*Textauszug*:
BIST DU DER EINZIGE, DER VON ANFANG AN DABEI IST?

Nein. Mark, den du am Ende der Show sehen konntest, ist auch seit 2008 dabei. Wir beiden sind sozusagen die Senioren der Company und die treibende Kraft als Partner im Geschäftlichen und im Privaten.

IHR SEID ZUSAMMEN?

Ja, wir lieben uns und müssen trotzdem versuchen, miteinander zu arbeiten. Aber ich bin der Chef! (lacht)

LEBT IHR NOCH IN BRISBANE?

In der Nähe: auf einer Farm, ungefähr drei Stunden südlich.

ALSO ZWISCHEN BRISBANE UND SYDNEY?

Ja, genau.

ICH FRAGE DAS DESHALB, WEIL ICH RECHT OFT IN AUSTRALIEN WAR UND MELBOURNE, SYDNEY UND AUCH BRISBANE GANZ GUT KENNE UND ICH ÜBERRASCHT BIN, DASS SO EIN INTERESSANTES SHOWKONZEPT AUS QUEENSLAND KOMMT.

*Datenzeilen*:
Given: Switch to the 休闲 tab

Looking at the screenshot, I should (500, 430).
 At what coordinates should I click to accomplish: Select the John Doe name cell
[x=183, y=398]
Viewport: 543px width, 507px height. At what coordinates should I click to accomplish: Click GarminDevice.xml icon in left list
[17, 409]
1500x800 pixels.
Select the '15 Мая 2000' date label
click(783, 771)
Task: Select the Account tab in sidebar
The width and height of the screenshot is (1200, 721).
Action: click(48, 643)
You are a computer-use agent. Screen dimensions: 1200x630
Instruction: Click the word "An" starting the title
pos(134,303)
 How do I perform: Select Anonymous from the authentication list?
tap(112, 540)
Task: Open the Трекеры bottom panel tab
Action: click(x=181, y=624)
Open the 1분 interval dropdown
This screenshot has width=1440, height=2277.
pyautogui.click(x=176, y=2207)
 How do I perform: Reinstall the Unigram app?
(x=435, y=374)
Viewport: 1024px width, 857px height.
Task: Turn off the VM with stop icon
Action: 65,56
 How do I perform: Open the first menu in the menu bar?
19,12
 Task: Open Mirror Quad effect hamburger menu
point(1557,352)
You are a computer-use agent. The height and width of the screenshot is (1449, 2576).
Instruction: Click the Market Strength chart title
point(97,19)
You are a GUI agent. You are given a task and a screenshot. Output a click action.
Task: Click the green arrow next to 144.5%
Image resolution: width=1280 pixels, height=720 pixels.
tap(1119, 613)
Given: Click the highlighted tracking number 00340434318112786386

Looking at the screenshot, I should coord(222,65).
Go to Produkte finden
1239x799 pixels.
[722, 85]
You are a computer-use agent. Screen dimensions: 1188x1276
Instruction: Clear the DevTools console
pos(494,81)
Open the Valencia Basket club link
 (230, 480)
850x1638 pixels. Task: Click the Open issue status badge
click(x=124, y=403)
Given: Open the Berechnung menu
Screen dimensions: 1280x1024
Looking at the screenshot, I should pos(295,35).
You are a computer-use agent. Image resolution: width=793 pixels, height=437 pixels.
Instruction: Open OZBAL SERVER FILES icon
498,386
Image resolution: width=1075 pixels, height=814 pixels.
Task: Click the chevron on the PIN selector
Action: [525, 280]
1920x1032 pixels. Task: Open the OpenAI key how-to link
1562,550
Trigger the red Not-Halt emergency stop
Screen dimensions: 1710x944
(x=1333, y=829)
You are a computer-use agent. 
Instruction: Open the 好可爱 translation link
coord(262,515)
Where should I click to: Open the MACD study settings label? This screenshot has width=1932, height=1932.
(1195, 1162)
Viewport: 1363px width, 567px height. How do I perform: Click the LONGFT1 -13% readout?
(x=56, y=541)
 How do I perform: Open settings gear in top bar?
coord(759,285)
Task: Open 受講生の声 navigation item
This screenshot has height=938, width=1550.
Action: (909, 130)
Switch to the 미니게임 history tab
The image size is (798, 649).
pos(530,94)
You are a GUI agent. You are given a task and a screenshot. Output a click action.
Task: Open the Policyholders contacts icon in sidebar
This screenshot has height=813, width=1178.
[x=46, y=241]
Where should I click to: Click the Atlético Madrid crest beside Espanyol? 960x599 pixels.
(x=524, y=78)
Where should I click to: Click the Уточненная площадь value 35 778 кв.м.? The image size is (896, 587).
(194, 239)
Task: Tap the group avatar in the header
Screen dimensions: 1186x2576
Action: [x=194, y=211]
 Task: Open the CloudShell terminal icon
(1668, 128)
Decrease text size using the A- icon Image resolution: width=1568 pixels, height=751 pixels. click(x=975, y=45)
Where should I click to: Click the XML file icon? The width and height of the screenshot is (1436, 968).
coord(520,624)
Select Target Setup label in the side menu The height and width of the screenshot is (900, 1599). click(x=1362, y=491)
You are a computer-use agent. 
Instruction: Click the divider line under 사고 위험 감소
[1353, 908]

*Was zu tun ist*:
A: Seit welchem Jahr ist Mark laut dem Textauszug bei der Company dabei?
B: Setze den Textauszug, das Interview über die Show-Company, nach seinem letzten Satz fort.
Die Zeilen sind eigenständiges Material und gehören nicht zum Textauszug.

*Antworten zur Übung*:
A: Seit 2008.

B:
(lacht) Ich glaube, das hat eine Menge mit Isolation und Restriktionen zu tun. Wenn Menschen kulturell in einem Dampfkochtopf eingesperrt sind, kocht da etwas, was irgendwann explodiert. In den letzten fünf bis zehn Jahren sind viele interessante und erfolgreiche Projekte aus Brisbane gekommen. Ich glaube, das ist die Folge davon, wenn man gesagt bekommt, was man alles nicht tun soll.

HATTEST DU NIE DAS BEDÜRFNIS, DAS KONSERVATIVE QUEENSLAND ZU VERLASSEN UND VIELLEICHT GLEICH NACH SYDNEY ZU GEHEN, WEIL ES DORT EINFACHER SEIN WÜRDE, ARTISTEN UND KÜNSTLER ZU FINDEN ODER DEINEN LEBENSSTIL ZU VERWIRKLICHEN?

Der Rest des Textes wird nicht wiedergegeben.